● **PROBLEM DETAILS**
Starting at the line with "Returns Policy (743, 1935)", repeat every line exactly until the records end, including the last one.

● **EXTRACTED MATERIAL**
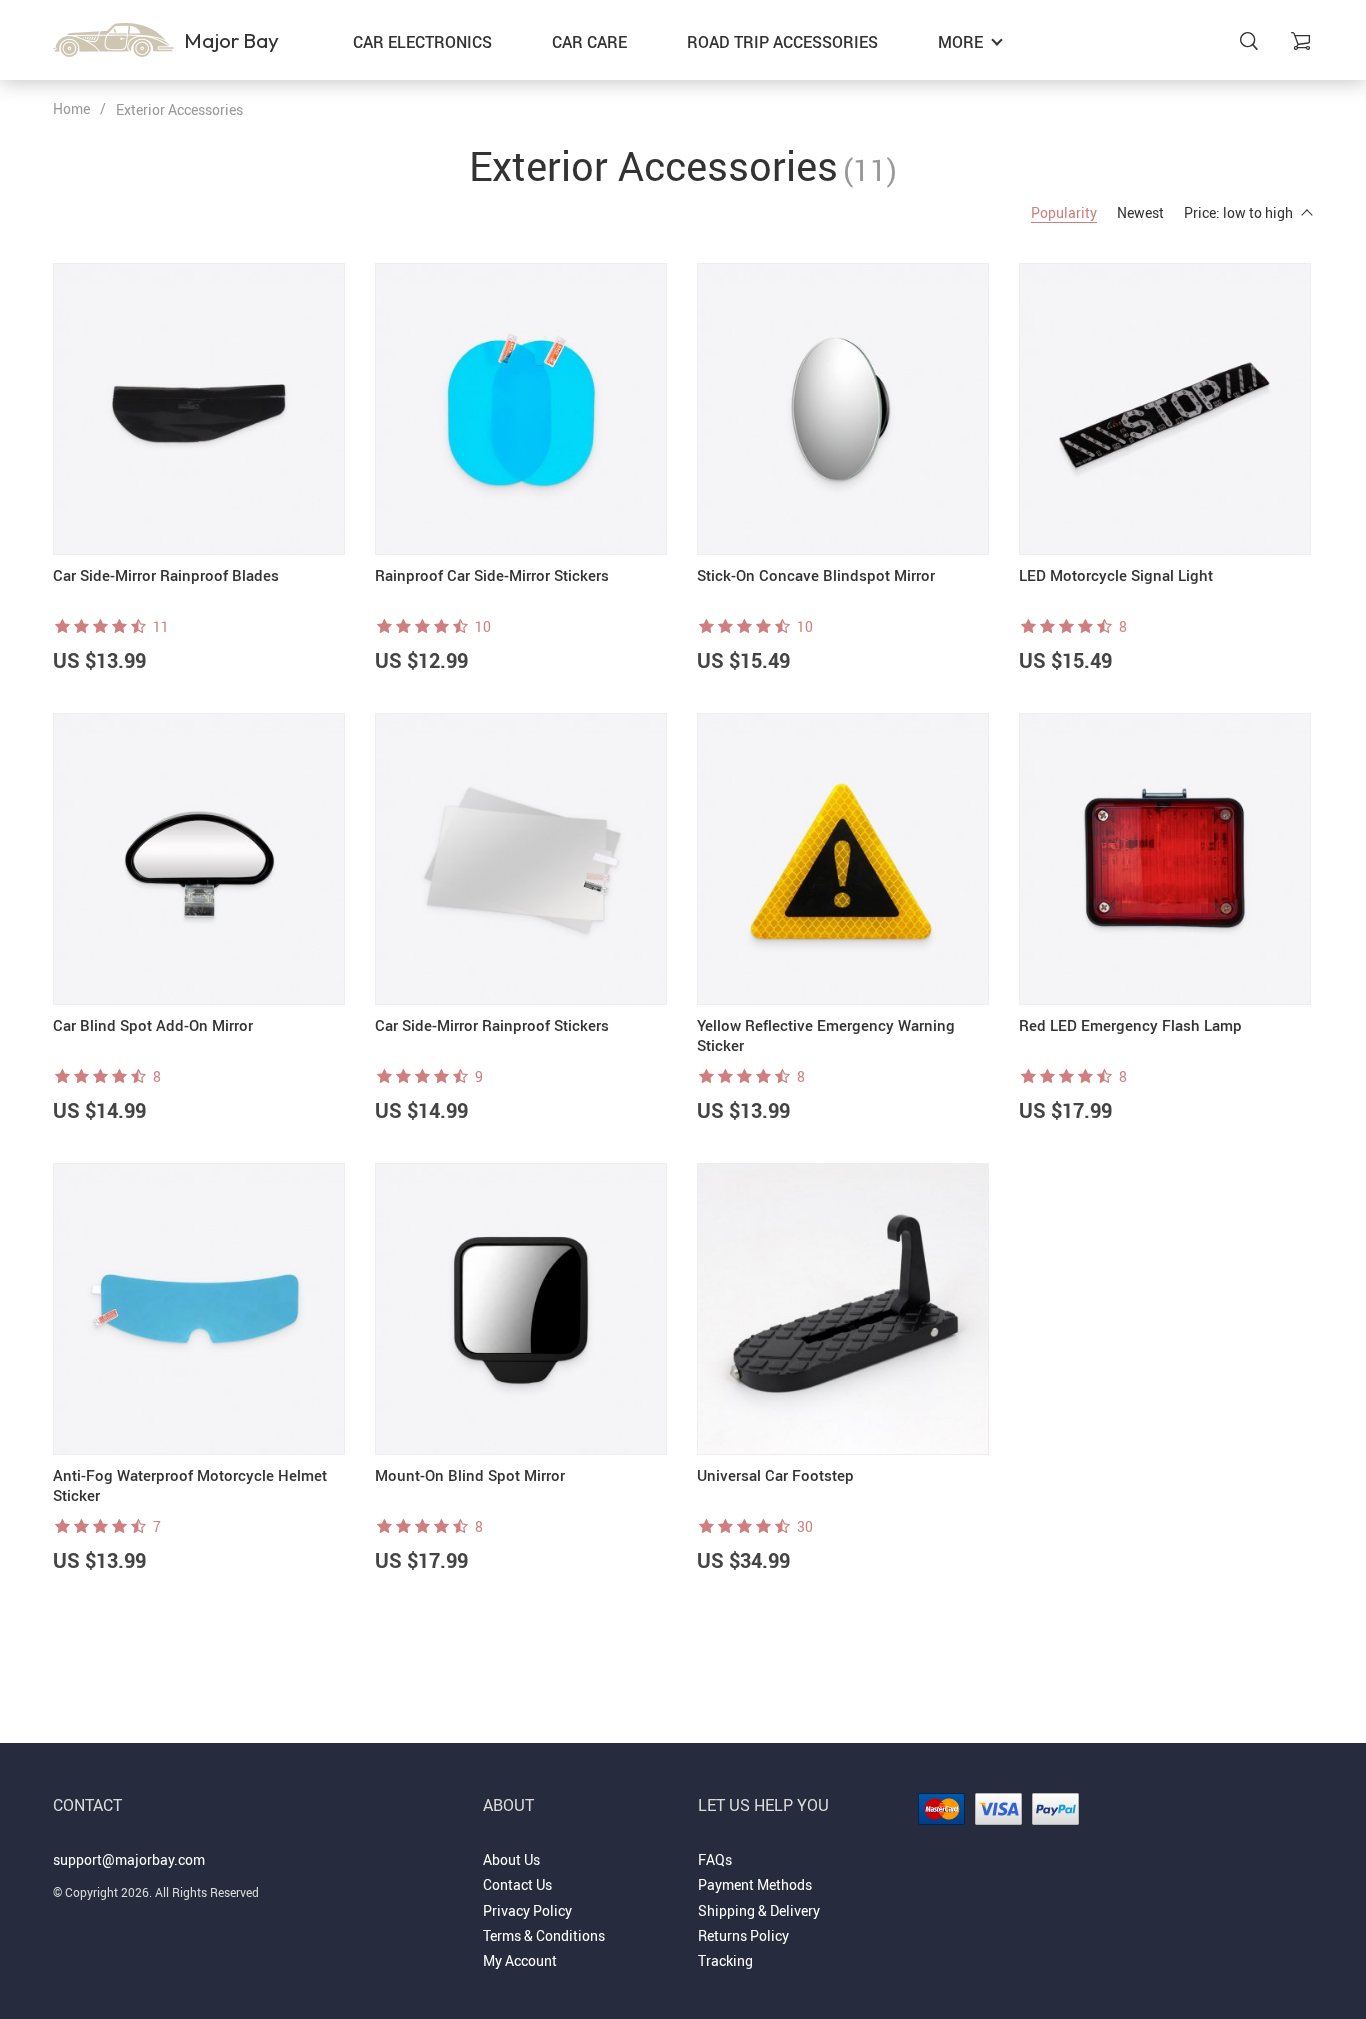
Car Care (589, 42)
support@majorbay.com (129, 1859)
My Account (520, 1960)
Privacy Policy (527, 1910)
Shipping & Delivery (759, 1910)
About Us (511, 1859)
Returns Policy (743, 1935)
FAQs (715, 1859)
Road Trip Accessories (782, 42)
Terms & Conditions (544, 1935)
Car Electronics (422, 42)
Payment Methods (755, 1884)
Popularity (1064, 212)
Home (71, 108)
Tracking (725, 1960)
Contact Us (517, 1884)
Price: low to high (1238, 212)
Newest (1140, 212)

● **EXERCISE SOLUTION**
Returns Policy (743, 1935)
FAQs (715, 1859)
Road Trip Accessories (782, 42)
Terms & Conditions (544, 1935)
Car Electronics (422, 42)
Payment Methods (755, 1884)
Popularity (1064, 212)
Home (71, 108)
Tracking (725, 1960)
Contact Us (517, 1884)
Price: low to high (1238, 212)
Newest (1140, 212)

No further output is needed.